Enable **Hide Close Icon** to remove the X button from the panel header. This forces the user to complete the flow (or use a close button you build into the flow) before the panel closes. Use this for required workflows where you don't want the user to dismiss the panel prematurely.

## Step 5 — Configure Output Variables

If your panel flow returns data (e.g., a status, a new record ID), map its output variables back to the component.

1. Under **Output Variables**, click **Add Item**.
2. Select the flow's output variable from the **API Name** dropdown.
3. Choose a **Variable Number** (1–10) to store the value in.

The component's `flowInteractionOutputVariables` output variables get updated when the panel flow finishes.

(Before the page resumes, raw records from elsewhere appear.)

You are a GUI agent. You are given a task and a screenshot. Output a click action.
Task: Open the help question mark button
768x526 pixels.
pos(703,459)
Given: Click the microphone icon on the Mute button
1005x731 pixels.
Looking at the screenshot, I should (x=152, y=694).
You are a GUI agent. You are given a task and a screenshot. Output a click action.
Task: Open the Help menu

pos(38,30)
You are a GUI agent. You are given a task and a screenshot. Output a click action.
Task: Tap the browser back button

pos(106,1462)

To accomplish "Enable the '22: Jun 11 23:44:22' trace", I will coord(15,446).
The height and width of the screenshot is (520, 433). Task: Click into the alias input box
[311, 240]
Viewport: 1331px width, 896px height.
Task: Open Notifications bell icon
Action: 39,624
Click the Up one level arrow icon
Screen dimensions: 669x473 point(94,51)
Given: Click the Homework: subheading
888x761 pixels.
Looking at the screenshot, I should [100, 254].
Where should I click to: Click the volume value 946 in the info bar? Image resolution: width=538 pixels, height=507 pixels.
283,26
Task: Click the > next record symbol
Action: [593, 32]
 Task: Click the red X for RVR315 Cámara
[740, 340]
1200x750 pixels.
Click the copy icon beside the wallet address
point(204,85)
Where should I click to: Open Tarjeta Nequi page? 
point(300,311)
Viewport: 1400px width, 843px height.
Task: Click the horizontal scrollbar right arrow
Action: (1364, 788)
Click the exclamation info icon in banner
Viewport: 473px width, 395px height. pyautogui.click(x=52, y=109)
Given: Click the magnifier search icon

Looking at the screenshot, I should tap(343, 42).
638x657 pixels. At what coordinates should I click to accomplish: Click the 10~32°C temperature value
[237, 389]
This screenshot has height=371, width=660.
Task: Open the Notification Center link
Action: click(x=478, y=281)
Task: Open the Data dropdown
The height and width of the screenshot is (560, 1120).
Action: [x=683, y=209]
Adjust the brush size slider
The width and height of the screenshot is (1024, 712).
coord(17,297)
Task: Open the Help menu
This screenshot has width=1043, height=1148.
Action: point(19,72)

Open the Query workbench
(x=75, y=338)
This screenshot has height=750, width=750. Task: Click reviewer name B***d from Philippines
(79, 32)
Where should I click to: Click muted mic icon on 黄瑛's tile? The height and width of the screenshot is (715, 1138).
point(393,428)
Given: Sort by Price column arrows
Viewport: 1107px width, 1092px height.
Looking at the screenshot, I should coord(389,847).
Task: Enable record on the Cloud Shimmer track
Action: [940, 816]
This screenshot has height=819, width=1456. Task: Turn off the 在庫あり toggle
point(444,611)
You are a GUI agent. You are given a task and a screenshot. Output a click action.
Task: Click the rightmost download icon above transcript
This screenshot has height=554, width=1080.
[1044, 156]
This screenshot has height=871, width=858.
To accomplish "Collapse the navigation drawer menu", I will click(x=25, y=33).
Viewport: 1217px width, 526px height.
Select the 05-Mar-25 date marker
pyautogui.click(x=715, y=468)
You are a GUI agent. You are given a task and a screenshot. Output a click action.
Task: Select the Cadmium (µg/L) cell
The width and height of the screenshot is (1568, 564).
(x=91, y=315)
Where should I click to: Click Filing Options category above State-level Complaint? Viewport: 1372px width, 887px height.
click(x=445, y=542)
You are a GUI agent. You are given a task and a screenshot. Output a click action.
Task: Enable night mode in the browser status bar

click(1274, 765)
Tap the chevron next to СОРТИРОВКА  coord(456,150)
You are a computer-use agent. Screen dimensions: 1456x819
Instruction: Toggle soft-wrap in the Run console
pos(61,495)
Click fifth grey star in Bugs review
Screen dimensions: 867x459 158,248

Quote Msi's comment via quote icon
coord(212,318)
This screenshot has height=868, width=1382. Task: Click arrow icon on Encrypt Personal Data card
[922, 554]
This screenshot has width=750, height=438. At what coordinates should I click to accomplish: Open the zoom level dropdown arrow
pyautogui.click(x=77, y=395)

## Step 6 — Set Up Completion Actions

Use the three hooks to control what happens when the panel closes:

| Hook          | Fires when...                                        | Common use                                                |
| ------------- | ---------------------------------------------------- | --------------------------------------------------------- |
| **On Finish** | The panel flow completes                             | Refresh All Queries to reload data, Show Toast to confirm |
| **On Close**  | The user closes the panel (X icon or backdrop click) | Show a warning toast, or do nothing                       |
| **On Error**  | The panel flow throws an error                       | Show an error toast                                       |

> **Example:** On Finish: add **Refresh All Queries** so the Data Table or Calendar refreshes with any changes the user made in the panel. Then add a **Show Toast** (Variant: Success) saying "Record updated." On Error: add a **Show Toast** (Variant: Error) saying "Could not save changes."